The opposite result (i.e. the names of members who have publications) could
be generated with the same subquery, but without the NOT
:
SELECT last_name, first_name, title FROM member WHERE member_id IN ( SELECT member_id FROM pub )
However, the same thing could be accomplished with an simple join:
SELECT last_name, first_name, title FROM member AS m INNER JOIN pub AS p ON m.member_id = p.member_id
In these examples it is the need to generate a negative result set (which members have not published) that makes the use of a subquery necessary.
The IN
clause works only with a subquery that returns a result
set consisting of the values of a single attribute. It also works with a
list of literals, as in these examples:
SELECT last_name, first_name, Title FROM member WHERE member_id in ( 9, 12, 35 )
or
SELECT member_id FROM member WHERE last_name IN ( 'KILGOUR', 'BROWN' )
EXISTS
Clause
The use of the EXISTS
clause is similar to the use of IN
,
except that the subquery need not restrict itself to returning the list of
values of a single attribute. So long as any result other than NULL
is returned by the subquery, the EXISTS
condition becomes true.
Like IN
, EXISTS
may be used with a NOT
.
SELECT last_name, first_name, Title FROM member AS m WHERE NOT EXISTS ( SELECT * FROM pub WHERE member_id = m.member_id )

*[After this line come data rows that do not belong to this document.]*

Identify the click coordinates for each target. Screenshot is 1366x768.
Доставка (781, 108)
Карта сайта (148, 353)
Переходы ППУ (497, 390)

This subquery returns all publications belonging to the member selected in
the outer SELECT
statement. Should the subquery return a NULL
,
the outer query returns a tuple from the member table, i.e.
it lists only members who do not have publications. This is equivalent to
the first example of the use of the IN
clause.
These clauses may be mixed, as in this example:
SELECT DISTINCT last_name, first_name, title FROM member AS m INNER JOIN member_keyword AS m_k ON m.member_id = m_k.member_id WHERE NOT EXISTS ( SELECT * FROM pub WHERE member_id = m.member_id ) AND m_k.keyword_id IN ( 7, 8 )
This selects all members who do not have publications as well as having expertise in "Arms Control and Non-Proliferation Studies" (keyword_id = 7) and "Strategic Studies" (keyword_id = 8).
The following selection statement produces the same result:
SELECT DISTINCT last_name, first_name, title FROM member AS m WHERE member_id NOT IN ( SELECT member_id FROM pub ) AND EXISTS ( SELECT * FROM member_keyword WHERE keyword_id IN ( 7, 8 ) AND member_id = m.member_id )
Another example:
SELECT last_name FROM member AS m WHERE member_id IN ( SELECT member_id FROM member_keyword WHERE keyword_id = 12 ) AND member_id NOT IN ( SELECT member_id FROM member_keyword WHERE keyword_id = 19 )
This example selects the last name of all members who have expertise in "Military History" (keyword_id = 12), but who do not have expertise in "Military Alliances" (keyword_id = 19).
Subqueries can be used to generate fields or columns similar to how they can generate a temporary table. The subquery must generate a single value rather than a table or list of values, as in this example:
SELECT s.Student_ID, last_name, first_name, ( SELECT COUNT(Course) FROM Student_Course AS sc WHERE s.Student_ID = sc.Student_ID ) AS TotalCourses FROM Student AS s
where the subquery:
( SELECT COUNT(Course) FROM Student_Course AS sc WHERE s.Student_ID = sc.Student_ID ) AS TotalCourses
counts how many courses an individual student has taken. This generates a single number for each student, and this number can be used, with its alias, as a field in the surrounding query.
Subqueries may have subqueries of their own:
SELECT last_name FROM member AS m WHERE member_id IN ( SELECT member_id FROM member_keyword WHERE keyword_id = 12 ) AND member_id NOT IN ( SELECT member_id FROM member_keyword WHERE keyword_id IN ( 18, 19, 20 ) )
This is similar to the previous example except that the member must not have expertise in either "Information Warfare" (18) or "Non-Traditional Threats to Security" (20) as well.
The use of subqueries allows for the creation of very complex and powerful selection statements.